Кстати интересная мысль – создать общество «случайных людей». Хотя в таком случае они уже не будут случайными.
Я смутно догадывался, за что они могли обидеться на меня. Это была совокупность моих поступков, как физических действий, так и просто мыслей, которые постоянно прорывались в обычной речи. Там недосказанность, там смысловой акцент. Ирония или скепсис. Иногда просто взгляд или положение тела. Рукопожатие или просто молчание. И все оттого, что это происходило не в такт их внутренней мелодии. Я понимал, что должен был подпевать им или, по крайней мере, не сбивать их, с так непросто дающегося ритма.
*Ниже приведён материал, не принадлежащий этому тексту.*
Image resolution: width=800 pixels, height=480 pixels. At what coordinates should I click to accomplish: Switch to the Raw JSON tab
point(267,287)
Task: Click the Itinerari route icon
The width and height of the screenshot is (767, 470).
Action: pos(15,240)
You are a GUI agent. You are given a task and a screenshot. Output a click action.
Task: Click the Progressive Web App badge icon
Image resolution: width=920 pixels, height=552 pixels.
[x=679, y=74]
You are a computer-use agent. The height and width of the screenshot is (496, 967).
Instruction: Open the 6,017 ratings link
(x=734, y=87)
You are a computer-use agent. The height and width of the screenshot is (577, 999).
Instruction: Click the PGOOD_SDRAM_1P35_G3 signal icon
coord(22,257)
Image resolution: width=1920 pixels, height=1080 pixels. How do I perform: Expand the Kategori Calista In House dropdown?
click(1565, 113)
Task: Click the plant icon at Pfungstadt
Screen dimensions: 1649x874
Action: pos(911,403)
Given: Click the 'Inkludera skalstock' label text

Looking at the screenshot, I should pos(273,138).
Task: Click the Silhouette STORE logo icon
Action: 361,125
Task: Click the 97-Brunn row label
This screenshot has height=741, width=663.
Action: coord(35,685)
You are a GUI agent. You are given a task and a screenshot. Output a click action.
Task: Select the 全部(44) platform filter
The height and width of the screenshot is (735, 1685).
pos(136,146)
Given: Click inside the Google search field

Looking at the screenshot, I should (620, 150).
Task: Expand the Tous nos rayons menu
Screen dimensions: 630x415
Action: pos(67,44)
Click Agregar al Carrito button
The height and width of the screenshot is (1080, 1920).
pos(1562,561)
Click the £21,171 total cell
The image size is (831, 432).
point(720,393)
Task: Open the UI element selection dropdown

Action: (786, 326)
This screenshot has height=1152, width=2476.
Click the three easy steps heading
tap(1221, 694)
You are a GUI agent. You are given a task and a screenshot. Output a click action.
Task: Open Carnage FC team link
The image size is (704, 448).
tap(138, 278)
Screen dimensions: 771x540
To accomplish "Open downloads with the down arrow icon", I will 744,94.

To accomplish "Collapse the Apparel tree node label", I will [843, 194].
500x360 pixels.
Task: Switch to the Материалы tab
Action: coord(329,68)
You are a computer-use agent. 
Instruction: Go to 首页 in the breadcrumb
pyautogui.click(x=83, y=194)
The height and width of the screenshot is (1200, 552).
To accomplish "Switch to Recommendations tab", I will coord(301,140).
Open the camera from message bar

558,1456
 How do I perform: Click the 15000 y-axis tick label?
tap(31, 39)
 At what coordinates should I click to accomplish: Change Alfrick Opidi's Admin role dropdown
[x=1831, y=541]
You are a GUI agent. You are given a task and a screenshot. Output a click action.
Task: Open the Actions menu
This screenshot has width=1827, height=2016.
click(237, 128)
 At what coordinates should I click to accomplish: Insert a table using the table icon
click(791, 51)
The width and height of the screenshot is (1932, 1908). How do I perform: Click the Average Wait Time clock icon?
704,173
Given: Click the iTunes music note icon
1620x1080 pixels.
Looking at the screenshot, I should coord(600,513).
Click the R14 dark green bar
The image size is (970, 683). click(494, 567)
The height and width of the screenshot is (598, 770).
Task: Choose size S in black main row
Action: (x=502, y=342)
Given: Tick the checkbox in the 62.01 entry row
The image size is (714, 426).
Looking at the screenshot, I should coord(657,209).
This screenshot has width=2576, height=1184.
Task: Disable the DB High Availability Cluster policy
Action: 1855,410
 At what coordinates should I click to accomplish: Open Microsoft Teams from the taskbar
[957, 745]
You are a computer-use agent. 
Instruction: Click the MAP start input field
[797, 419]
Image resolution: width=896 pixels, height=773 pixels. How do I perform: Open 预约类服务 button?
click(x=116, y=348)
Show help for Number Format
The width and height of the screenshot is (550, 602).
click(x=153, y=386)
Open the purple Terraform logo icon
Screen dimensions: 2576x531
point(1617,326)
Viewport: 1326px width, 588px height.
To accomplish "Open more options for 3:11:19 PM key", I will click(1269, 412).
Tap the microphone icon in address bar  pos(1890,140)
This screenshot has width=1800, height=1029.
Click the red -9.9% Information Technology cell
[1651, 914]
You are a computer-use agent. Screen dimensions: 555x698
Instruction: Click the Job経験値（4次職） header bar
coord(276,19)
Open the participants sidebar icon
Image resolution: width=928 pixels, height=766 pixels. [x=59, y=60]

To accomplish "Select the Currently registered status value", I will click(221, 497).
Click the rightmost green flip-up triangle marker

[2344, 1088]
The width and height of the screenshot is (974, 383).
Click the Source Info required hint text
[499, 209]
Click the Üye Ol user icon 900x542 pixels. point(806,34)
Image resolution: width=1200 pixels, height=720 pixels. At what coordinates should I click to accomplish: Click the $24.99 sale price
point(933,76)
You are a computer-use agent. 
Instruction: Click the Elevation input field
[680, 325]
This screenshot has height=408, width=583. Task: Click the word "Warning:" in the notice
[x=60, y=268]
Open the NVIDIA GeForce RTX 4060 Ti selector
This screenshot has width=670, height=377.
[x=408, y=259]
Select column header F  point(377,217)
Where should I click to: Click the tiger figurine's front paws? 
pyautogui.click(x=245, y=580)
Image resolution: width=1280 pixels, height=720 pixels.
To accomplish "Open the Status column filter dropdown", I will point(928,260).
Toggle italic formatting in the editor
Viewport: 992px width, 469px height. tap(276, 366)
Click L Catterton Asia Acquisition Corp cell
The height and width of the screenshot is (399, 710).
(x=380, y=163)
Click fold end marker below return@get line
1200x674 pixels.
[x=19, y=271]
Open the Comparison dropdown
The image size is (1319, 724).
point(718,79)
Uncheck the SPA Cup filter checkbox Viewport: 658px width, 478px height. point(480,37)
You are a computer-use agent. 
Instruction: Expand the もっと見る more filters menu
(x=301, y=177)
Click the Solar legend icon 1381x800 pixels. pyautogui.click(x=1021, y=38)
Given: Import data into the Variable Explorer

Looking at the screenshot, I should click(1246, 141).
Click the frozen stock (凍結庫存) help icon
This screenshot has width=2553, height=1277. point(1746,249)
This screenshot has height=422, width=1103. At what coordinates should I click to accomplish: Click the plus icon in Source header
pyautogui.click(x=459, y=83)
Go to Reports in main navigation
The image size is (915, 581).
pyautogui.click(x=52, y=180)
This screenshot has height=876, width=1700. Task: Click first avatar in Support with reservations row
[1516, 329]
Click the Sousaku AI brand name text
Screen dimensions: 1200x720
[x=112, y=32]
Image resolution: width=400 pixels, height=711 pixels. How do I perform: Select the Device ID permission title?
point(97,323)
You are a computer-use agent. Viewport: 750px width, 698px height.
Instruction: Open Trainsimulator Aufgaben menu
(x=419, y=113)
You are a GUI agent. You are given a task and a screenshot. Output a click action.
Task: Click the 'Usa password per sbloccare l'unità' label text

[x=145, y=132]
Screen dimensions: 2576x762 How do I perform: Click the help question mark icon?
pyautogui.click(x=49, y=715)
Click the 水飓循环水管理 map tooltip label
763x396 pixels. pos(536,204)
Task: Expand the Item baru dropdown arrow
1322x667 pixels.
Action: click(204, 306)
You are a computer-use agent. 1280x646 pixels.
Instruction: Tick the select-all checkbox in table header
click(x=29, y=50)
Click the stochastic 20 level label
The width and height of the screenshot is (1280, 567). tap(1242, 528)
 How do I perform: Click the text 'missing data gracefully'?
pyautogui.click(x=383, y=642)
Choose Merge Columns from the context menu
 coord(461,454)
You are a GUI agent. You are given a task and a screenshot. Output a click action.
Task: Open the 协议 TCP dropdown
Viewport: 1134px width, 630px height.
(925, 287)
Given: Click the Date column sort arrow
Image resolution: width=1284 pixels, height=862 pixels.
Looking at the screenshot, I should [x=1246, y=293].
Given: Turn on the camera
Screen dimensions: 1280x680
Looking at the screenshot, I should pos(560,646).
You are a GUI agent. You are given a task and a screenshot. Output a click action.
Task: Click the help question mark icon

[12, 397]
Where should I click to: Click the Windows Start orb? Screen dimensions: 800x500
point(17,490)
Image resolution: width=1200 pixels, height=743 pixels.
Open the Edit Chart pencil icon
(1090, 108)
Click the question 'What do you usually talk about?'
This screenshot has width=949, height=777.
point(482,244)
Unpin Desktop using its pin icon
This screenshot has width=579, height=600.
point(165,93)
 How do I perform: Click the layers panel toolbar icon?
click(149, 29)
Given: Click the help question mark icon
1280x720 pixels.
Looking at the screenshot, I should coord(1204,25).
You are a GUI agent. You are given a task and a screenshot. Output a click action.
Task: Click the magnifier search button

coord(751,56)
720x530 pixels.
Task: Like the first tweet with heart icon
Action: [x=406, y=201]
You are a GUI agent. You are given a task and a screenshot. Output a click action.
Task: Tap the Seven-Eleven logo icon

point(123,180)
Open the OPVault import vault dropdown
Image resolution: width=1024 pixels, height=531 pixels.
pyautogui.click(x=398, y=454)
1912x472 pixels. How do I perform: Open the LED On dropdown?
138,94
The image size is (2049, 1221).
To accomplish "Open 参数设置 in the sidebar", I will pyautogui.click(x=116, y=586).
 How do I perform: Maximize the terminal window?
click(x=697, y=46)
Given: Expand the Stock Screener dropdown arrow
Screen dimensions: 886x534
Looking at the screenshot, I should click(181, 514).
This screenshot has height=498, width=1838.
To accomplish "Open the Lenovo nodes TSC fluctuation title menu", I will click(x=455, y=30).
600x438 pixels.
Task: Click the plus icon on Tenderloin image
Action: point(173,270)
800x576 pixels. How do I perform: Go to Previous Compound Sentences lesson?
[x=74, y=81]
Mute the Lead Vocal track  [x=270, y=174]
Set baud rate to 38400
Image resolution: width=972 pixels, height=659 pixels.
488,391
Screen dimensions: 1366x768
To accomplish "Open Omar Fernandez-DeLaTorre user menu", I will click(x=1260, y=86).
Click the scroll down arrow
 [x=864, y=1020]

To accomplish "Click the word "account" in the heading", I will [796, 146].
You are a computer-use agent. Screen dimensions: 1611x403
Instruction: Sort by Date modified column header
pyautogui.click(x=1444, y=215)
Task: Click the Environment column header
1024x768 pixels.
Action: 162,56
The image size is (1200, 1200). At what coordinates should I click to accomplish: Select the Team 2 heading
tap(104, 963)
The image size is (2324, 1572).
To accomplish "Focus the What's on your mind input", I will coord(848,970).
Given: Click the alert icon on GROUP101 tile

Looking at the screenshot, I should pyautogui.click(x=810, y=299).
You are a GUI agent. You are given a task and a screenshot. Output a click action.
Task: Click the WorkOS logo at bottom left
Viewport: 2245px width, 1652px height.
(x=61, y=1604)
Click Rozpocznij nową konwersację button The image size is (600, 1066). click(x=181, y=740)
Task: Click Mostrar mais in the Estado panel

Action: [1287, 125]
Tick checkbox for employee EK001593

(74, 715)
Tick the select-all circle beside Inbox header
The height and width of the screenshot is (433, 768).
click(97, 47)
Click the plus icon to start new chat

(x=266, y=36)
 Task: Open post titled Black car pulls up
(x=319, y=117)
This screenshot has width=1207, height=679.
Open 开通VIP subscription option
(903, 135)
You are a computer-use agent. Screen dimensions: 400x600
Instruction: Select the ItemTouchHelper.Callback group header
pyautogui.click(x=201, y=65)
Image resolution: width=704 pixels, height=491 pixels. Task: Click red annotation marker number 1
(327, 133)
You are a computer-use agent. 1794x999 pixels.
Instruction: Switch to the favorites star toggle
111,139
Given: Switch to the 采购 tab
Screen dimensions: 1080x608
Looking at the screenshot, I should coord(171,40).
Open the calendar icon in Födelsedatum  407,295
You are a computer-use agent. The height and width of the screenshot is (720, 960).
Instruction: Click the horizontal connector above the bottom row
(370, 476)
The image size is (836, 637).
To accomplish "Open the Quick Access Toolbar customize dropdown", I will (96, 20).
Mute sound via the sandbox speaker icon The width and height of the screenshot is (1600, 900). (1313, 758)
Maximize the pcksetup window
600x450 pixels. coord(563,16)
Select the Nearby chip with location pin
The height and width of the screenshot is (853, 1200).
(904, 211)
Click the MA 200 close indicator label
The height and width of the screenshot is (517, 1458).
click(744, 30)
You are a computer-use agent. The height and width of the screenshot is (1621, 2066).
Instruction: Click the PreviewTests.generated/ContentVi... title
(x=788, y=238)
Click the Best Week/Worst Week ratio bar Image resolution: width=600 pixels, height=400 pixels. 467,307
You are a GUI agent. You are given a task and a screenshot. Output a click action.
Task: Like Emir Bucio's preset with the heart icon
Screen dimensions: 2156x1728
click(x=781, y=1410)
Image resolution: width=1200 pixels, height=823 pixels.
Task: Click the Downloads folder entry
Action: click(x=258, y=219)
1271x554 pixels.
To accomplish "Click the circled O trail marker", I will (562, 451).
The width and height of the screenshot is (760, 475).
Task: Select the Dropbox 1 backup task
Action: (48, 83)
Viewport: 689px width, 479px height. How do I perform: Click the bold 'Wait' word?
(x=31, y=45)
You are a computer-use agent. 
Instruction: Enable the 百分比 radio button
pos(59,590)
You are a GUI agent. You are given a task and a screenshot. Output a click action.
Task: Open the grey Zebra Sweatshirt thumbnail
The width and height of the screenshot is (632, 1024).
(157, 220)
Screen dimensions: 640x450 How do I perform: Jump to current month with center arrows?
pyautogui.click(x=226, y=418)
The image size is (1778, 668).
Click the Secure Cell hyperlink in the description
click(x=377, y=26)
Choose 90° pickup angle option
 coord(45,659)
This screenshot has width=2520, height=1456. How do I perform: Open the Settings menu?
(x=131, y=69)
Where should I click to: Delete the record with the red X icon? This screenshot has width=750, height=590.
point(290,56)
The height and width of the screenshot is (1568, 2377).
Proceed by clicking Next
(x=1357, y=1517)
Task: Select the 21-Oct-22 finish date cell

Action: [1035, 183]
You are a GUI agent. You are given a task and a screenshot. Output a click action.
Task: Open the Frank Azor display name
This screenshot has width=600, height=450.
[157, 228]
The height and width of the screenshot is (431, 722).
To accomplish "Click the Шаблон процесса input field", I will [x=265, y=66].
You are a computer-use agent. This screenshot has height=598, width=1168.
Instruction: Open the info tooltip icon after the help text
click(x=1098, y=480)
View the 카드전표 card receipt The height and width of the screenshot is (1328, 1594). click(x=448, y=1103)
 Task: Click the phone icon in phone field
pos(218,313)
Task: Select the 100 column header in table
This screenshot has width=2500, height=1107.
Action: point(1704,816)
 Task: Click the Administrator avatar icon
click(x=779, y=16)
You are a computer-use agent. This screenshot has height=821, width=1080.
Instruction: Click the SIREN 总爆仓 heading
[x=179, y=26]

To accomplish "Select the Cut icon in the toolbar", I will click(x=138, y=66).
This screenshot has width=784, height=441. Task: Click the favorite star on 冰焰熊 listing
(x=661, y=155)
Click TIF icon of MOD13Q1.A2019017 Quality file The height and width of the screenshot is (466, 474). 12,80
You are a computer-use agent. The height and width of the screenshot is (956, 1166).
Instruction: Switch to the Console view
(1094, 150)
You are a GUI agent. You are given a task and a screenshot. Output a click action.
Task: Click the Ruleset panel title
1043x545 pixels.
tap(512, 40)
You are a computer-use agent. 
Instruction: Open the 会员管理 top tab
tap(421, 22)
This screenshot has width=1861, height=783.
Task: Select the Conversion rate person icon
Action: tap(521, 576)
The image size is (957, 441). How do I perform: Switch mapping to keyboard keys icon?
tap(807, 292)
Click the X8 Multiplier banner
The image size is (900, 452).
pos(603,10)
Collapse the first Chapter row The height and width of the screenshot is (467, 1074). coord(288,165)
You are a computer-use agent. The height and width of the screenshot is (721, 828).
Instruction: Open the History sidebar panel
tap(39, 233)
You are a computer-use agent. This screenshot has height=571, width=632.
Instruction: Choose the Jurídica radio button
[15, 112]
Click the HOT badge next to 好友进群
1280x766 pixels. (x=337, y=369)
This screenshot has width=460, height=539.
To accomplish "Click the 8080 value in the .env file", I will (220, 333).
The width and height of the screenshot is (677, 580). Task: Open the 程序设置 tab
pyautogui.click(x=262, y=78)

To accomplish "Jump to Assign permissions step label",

Я понимал, что все они стараются. Стараются жить. И чувствуют, что я это знаю. Это-то их и обижало. Все равно, как если бы каждый из них нес на своих плечах большую, тяжелую коробку, и они двигались бы по цепочке мимо меня, а я стоял бы и толкал по очереди эти коробки, сбивая их с плеч. Просто толкал бы коробку, которую несет человек. Тяжелую и очень неудобную для переноса коробку. Мне было стыдно за себя и жалко их.
А в чем я виноват?
Я сидел на перилах огромного каменного балкона гостиницы, свесив ноги над площадью, на которой начиналась Главная улица. Отсюда она была видна мне до самого конца, где она переходила в мост, который сливался с небом. Последние ряды людей, по моим представлениям, уже приближались к нему. Наверное, я бы мог встать на перила и крикнуть им, что я их прощаю, и пусть они меня простят. Но думаю, они меня не услышат, а я только распугаю голубей на другом конце перил.